Fragmento seleccionado>

------------------------------------

EL PAíS • SUBNOTA
› Por Mario Wainfeld
Hace cuestión de un semestre cundía la alarma republicana tras la creación del Instituto Dorrego. Avizoraban amenazas tremendas: unicato, enseñanza obligatoria de ciertos textos, persecución a los no revisionistas y anche a algunos revisionistas. El escándalo se evaporó en el aire. Ninguna de las agorerías se plasmó, la libertad de expresión y de cátedra se sostienen, en términos aceptables.
Cuando comenzó este año, aniversario de la guerra de Malvinas, también sonaron alertas opositoras. Pronosticaban la exacerbación de narrativas patrioteras y chauvinistas, quién sabe hasta belicistas. Y se preocupaban porque “la gesta de Malvinas” podía funcionar como una cortina de humo que ocultara todas las cuitas y debates de una sociedad diversa y compleja.
La presentación de la presidenta Cristina Fernández de Kirchner ante el Comité de Descolonización de la ONU es discutible, como casi todo. Pero, salvo las autoridades británicas, nadie lo tildó de violento o nacionalista con zeta. La intervención fue pensada en toda su extensión, que abarcó a un malvinense crítico y la alusión de un non paper desclasificado que comprueba tratativas entre el presidente Juan Domingo Perón y las autoridades inglesas, allá por 1974.
La compañía de un vasto abanico de legisladores de la oposición (casi todo el arco político con representación parlamentaria a nivel nacional) y la sumatoria de nuevas adhesiones redondearon un discurso sólido, sugestivo e institucional.
Ya llegado el invierno, superados los aniversarios del desembarco y la rendición, la malvinización no se fue de madre. El aniversario avivó polémicas, se aportó material histórico (como el ya citado y el informe Rattenbach), se puso la lupa sobre violaciones de derechos humanos contra argentinos cometidos por oficiales de sus Fuerzas Armadas. Se escribió mucho, se discutió bastante, se dinamizó la acción diplomática. La Argentina no se apartó de la línea pacífica que llevan sus surtidos gobiernos desde 1983. Así como la salud no es apenas la ausencia de enfermedad, el pacifismo criollo ha sido más que no guerrear: fue activo y enérgico. En superar los conflictos limítrofes con países hermanos (aun con el lunar que fue el entredicho con Uruguay por la pastera). En intervenir decisivamente para sostener la gobernabilidad en países del vecindario, desmontar aprestos bélicos, mostrar unidad con la Unasur contra intentos de golpes de Estado.
Ni delirios belicistas, ni cortinas de humo. Bien mirado, este año ha desbordado intensidad (de Repsol a Daniel Reposo, de la reforma al Banco Central al lockout del “campo”, de la interna de la CGT al Pro.Cre.Ar). Ninguna sorpresa hubo, salvo para los apocalípticos. Imposible detener la dinámica de un sistema político vivaz y de una sociedad democrática. Y mucho menos, ocultarla con cortinas de humo.

------------------------------------

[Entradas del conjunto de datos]
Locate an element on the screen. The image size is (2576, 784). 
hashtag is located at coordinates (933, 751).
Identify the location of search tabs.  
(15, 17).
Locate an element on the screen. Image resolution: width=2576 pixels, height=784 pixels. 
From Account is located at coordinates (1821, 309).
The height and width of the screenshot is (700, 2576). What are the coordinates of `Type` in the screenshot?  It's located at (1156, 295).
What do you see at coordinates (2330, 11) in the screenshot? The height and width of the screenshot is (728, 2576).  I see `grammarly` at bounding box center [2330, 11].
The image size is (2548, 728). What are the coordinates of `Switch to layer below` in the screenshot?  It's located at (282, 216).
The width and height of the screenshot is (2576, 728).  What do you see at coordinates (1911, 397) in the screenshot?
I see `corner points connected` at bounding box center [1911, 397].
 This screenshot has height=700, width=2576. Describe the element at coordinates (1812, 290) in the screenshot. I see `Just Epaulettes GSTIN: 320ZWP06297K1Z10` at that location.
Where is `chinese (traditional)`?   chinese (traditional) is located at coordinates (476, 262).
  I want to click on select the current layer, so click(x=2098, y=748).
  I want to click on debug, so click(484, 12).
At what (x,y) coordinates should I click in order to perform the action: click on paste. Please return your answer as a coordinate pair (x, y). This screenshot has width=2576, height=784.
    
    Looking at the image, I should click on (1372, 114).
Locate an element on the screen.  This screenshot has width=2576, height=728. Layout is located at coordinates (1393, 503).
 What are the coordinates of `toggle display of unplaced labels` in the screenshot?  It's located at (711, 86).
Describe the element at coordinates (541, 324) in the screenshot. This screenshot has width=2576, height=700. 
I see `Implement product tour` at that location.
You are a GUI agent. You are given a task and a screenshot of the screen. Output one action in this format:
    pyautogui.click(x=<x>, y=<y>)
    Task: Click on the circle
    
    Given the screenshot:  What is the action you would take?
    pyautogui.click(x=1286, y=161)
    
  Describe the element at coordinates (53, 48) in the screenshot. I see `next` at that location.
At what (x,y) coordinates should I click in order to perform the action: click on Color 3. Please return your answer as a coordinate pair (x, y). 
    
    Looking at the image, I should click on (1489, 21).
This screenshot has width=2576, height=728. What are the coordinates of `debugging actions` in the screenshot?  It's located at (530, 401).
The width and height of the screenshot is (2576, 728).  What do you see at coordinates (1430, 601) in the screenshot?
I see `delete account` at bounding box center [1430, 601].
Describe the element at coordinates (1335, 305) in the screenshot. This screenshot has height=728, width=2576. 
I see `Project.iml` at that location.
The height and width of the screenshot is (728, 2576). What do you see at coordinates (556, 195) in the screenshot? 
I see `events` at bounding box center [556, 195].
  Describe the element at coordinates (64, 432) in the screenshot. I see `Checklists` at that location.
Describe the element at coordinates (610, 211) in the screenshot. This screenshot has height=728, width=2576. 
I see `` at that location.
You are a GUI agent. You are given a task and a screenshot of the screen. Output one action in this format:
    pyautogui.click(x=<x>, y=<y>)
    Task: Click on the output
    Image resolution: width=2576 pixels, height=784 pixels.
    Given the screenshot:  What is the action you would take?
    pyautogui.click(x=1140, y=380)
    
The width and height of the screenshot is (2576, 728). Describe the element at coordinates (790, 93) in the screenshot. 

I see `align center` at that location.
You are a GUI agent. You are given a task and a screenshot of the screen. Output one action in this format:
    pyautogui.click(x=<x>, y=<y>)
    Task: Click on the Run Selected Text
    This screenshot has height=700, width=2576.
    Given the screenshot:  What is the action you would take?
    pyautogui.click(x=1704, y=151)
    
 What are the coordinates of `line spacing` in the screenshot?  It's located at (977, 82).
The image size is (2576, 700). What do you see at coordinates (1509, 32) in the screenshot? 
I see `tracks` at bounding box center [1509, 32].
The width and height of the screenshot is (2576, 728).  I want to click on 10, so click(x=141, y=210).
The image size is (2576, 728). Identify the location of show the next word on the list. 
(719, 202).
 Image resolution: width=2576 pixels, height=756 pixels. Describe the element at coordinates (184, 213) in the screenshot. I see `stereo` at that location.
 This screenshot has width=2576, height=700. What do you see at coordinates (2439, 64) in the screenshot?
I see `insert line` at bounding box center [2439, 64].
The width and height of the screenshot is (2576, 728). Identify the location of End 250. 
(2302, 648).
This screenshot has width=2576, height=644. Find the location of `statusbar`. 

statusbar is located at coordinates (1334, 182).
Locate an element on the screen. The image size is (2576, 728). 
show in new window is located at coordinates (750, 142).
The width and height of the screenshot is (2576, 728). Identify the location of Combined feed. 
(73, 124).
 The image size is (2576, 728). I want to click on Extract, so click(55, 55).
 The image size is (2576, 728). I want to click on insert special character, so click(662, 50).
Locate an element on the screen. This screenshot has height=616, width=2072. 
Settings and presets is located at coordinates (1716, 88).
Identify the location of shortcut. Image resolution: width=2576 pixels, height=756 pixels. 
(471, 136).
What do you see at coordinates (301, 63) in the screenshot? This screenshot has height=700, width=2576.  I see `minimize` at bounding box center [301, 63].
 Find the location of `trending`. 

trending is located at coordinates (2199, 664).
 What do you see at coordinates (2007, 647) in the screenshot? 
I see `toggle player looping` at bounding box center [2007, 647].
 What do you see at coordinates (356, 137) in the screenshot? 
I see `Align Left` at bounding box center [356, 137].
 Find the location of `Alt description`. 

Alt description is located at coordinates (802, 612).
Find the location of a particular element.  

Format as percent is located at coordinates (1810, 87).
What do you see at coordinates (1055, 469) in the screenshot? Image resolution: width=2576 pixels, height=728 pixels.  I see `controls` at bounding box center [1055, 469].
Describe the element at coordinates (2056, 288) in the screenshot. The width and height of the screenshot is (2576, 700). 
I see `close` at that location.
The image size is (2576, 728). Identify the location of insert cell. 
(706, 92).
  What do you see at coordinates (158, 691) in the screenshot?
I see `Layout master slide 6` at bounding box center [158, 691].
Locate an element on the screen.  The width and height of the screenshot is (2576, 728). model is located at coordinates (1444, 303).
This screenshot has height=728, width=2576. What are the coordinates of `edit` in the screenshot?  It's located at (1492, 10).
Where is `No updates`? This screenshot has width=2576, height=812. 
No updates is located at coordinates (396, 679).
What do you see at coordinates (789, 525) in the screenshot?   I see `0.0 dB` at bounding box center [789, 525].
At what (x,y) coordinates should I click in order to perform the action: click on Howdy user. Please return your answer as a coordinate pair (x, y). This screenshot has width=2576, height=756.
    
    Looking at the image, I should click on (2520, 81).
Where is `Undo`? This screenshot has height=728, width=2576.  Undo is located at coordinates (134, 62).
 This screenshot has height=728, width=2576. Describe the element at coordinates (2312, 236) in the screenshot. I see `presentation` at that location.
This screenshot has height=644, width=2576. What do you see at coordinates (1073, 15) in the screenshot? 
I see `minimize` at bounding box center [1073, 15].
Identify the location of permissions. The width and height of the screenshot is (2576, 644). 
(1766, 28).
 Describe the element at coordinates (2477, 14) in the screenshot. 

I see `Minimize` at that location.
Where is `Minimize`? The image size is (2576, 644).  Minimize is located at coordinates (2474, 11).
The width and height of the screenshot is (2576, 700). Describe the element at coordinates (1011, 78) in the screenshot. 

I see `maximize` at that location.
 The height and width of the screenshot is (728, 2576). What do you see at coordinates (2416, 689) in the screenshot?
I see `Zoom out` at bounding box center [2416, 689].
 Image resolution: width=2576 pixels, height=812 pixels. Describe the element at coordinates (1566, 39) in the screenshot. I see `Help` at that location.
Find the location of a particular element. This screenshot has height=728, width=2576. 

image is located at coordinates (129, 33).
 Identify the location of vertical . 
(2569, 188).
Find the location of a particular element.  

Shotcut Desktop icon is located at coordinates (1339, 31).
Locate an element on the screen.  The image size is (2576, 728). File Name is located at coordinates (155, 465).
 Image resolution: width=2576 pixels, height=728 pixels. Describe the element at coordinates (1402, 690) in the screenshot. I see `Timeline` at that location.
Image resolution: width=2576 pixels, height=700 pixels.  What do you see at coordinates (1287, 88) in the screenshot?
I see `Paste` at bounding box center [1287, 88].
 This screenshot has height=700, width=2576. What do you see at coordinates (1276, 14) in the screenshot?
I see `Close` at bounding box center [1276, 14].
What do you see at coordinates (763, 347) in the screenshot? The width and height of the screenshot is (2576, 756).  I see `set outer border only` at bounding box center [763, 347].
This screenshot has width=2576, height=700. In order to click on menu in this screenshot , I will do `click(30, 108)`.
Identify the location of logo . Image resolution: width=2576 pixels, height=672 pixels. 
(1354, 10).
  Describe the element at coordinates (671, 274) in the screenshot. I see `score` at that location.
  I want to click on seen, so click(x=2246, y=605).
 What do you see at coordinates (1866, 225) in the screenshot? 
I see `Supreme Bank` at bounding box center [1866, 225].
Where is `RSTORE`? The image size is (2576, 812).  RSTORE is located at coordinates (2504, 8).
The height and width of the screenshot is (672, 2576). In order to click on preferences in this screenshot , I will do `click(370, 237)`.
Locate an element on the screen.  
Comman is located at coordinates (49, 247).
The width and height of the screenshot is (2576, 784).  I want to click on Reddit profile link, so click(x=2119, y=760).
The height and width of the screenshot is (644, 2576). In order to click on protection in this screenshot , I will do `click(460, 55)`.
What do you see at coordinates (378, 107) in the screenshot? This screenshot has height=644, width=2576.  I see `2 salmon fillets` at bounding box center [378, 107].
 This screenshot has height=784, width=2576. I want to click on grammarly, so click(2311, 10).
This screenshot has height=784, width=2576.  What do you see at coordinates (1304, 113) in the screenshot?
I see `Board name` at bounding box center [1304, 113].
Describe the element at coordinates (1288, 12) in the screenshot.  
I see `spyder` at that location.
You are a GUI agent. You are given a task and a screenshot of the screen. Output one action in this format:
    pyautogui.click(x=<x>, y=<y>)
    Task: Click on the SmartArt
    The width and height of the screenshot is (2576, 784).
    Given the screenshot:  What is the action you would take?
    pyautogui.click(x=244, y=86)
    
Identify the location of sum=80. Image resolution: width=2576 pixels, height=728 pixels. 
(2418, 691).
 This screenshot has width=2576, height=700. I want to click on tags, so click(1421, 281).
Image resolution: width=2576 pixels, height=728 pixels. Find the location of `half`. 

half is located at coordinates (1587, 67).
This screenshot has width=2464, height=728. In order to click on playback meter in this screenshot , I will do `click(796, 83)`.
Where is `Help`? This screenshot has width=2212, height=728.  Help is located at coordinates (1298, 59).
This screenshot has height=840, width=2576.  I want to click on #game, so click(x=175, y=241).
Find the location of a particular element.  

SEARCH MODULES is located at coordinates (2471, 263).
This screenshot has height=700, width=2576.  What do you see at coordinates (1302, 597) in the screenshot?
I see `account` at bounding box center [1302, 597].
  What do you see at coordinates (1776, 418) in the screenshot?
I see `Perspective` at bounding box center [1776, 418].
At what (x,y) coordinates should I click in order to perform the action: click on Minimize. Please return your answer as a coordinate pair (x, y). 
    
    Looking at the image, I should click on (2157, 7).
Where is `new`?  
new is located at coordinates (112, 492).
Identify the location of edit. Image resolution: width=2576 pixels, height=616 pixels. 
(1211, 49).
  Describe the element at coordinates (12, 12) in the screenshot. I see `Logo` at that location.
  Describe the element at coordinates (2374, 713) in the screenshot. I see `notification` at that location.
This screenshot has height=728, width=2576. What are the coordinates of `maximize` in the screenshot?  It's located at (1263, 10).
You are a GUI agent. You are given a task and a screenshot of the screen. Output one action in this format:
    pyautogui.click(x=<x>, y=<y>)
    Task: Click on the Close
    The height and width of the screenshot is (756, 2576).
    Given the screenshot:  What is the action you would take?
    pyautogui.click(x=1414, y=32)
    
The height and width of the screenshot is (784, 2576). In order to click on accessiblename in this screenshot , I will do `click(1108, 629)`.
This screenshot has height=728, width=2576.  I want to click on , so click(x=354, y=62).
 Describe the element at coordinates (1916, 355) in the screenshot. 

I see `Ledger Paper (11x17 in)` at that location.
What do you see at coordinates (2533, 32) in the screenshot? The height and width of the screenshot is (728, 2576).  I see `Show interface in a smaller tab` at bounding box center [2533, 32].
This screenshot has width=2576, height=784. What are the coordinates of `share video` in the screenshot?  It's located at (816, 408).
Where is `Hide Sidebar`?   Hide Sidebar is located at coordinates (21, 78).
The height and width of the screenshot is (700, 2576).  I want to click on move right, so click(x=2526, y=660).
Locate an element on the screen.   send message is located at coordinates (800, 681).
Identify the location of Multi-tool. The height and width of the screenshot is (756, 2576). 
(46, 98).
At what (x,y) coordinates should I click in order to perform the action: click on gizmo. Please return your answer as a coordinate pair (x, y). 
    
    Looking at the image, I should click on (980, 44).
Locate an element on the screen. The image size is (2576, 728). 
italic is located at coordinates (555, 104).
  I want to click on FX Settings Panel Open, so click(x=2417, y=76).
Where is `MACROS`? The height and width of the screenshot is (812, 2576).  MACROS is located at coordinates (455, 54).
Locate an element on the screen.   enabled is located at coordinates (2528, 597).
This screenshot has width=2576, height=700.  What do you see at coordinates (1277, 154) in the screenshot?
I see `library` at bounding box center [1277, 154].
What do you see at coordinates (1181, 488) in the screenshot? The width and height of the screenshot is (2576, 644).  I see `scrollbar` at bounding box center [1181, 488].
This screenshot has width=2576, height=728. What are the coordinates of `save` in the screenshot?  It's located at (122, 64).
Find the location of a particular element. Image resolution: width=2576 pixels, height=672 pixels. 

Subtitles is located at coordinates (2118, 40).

------------------------------------

Consigna>
Reescriba el pasaje de la nota sobre Malvinas que comienza en "La presentación de" y termina en "sugestivo e institucional.", reemplazando "legisladores" por "parlamentarios". El material no guarda relación alguna con la nota.

Respuesta>
La presentación de la presidenta Cristina Fernández de Kirchner ante el Comité de Descolonización de la ONU es discutible, como casi todo. Pero, salvo las autoridades británicas, nadie lo tildó de violento o nacionalista con zeta. La intervención fue pensada en toda su extensión, que abarcó a un malvinense crítico y la alusión de un non paper desclasificado que comprueba tratativas entre el presidente Juan Domingo Perón y las autoridades inglesas, allá por 1974.
La compañía de un vasto abanico de parlamentarios de la oposición (casi todo el arco político con representación parlamentaria a nivel nacional) y la sumatoria de nuevas adhesiones redondearon un discurso sólido, sugestivo e institucional.